* QUELLE
________________________________________

Die Stärke aus der Unwissenheit ist die Bedingung, dass der Orden nicht von einzelnen Personen abhängt, sondern sich selbst erhält. Jedes Glied dieses Schwarms hat eine spezialisierte Aufgabe, kann aber jederzeit durch ein anderes ersetzt werden. Man muss nicht wissen, warum man etwas tut; etwas, das Lucia erfahren wird.

Lucia stellt ein Mädchen dar, das zur Brüterin des Ordens werden soll, zu einer Mutter. Sie will aber gar nicht, ihr ist die Konformität zuwider, sie will etwas ganz Anderes. Auch für George und Peter ist das spezialisierte Leben als Gebärmaschine des Ordens sowie der zahllosen Mädchen des Ordens, die quasi zu geschlechtslosen Neutren mutieren, eine Horrorvision.

Der letzte Leitsatz ist, man soll auf seine Schwestern hören. Keine hat dabei eine Vormachtstellung, sondern eine Aufgabe im Schwarm, ist ersetzbar. Auch wenn sie nicht mehr wissen sollten warum, arbeitet die Familie des Ordens oder Schwarms zusammen.

Sie knüpfen engere Bande als bei Menschen üblich. Der durch die Enge in der Krypta entstandene Geruch wird wichtig, wie bei Ameisen – Pheromone übertragen Eindrücke zu den anderen Mitbewohnern, fremde Personen wie George werden beim Betreten der Krypta vom Gestank überwältigt und bemerken verstört, wie alle sie ohne ein Wort als Fremdkörper betrachten und anstarren. Neben der intensiven Wahrnehmungen von emotionalen Befindlichkeiten, verändern sich die Bewohner von Reginas Orden auch körperlich: Schon alleine die Dauer einer Schwangerschaft ist bei den Müttern wesentlich kürzer als bei normalen Menschen.

|Koaleszenz, Emergenz und Eusozialität|

Der ganze historische Teil des Romans dient somit der sanften Einführung in fremdartige Konzepte und erklärt, wie sie möglicherweise entstehen könnten. Die Prinzipien der Eusozialität und Emergenz, auf denen eine Koaleszenz, also ein menschlicher Schwarm, beruht, werden so beispielhaft und nachvollziehbar anhand von Reginas Leben unterhaltsam nahe gebracht.

Leider wird dies dem Leser erst gegen Ende des Romans klar, bis dahin mag der geneigte SciFi-Leser sich fragen, warum ein historischer Roman, wenngleich ein gut recherchierter und geschriebener, unter der Bezeichnung Science-Fiction vermarktet wird.

________________________________________

* VORLIEGENDES MATERIAL
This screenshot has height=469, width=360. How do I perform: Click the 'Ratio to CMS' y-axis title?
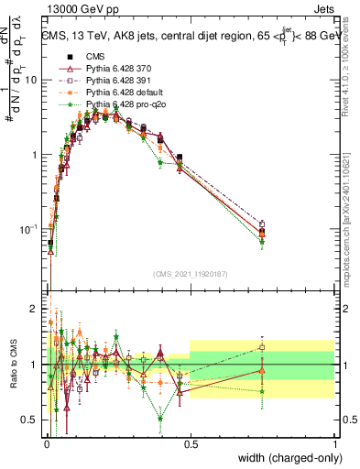tap(12, 365)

________________________________________

* AUFGABE
Gib einen Teil der Quelle wörtlich wieder: Beginne bei den Worten „Leider wird dies“ und höre nach „Science-Fiction vermarktet wird.“ auf. Das Material stammt nicht aus der Quelle, sondern hat einen anderen Ursprung.

* LÖSUNG
Leider wird dies dem Leser erst gegen Ende des Romans klar, bis dahin mag der geneigte SciFi-Leser sich fragen, warum ein historischer Roman, wenngleich ein gut recherchierter und geschriebener, unter der Bezeichnung Science-Fiction vermarktet wird.